Clinical Significance of p53 and p16ink4a Status in a Contemporary North American Penile Carcinoma Cohort

Published:December 23, 2015DOI:https://doi.org/10.1016/j.clgc.2015.12.019

      Abstract

      Background

      Because of the low incidence of penile carcinoma (PC), the value of p16ink4a, p53, and human papilloma virus (HPV) infection status in clinical practice remains unclear. Herein, we report our experience with potential clinical utility of these markers in men with PC treated at our institution.

      Patients and Methods

      Tissue microarrays of 57 cases of invasive penile squamous cell carcinomas were immunohistochemically stained for p16 and p53. HPV in situ hybridization (ISH) for high-risk subtypes was also performed. Association between marker status, nodal disease, overall (OS) and cancer-specific survival (CSS) were assessed.

      Results

      p16 and HPV ISH were positive in 23 (40%) and 24 (42%) of the cohort, respectively. The proportion of warty, basaloid, or mixed warty basaloid tumor subtypes were significantly greater in the p16-positive patients (48% vs. 3%; P < .01). p53 expression was negative in 31 (54%) cases. Only in p16-negative patients, positive p53 status was associated with pN+ disease (odds ratio, 4.4 [95% confidence interval (CI), 1.04-18.6]). In Kaplan–Meier analysis, the unadjusted estimated OS was insignificantly longer in p16-positive patients (median OS, 75 vs. 27 months; P = .27) and median CSS was not reached (P = .16).

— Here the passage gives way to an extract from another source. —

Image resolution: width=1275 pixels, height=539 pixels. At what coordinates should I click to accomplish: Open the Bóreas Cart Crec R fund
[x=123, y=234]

In a multivariable Cox proportional hazard model, when controlling for pathological nodal status and adjuvant chemotherapy, p16 status was a significant predictor for improved CSS (hazard ratio, 0.36 [95% CI, 0.13-0.99]). The worst CSS was seen in pN+ patients with double negative p16 and p53 expression (8 vs. 34 months; P = .01).

      Conclusion

      In this current cohort, p53 and p16 status showed clinical utility in predicting nodal disease as well as survival.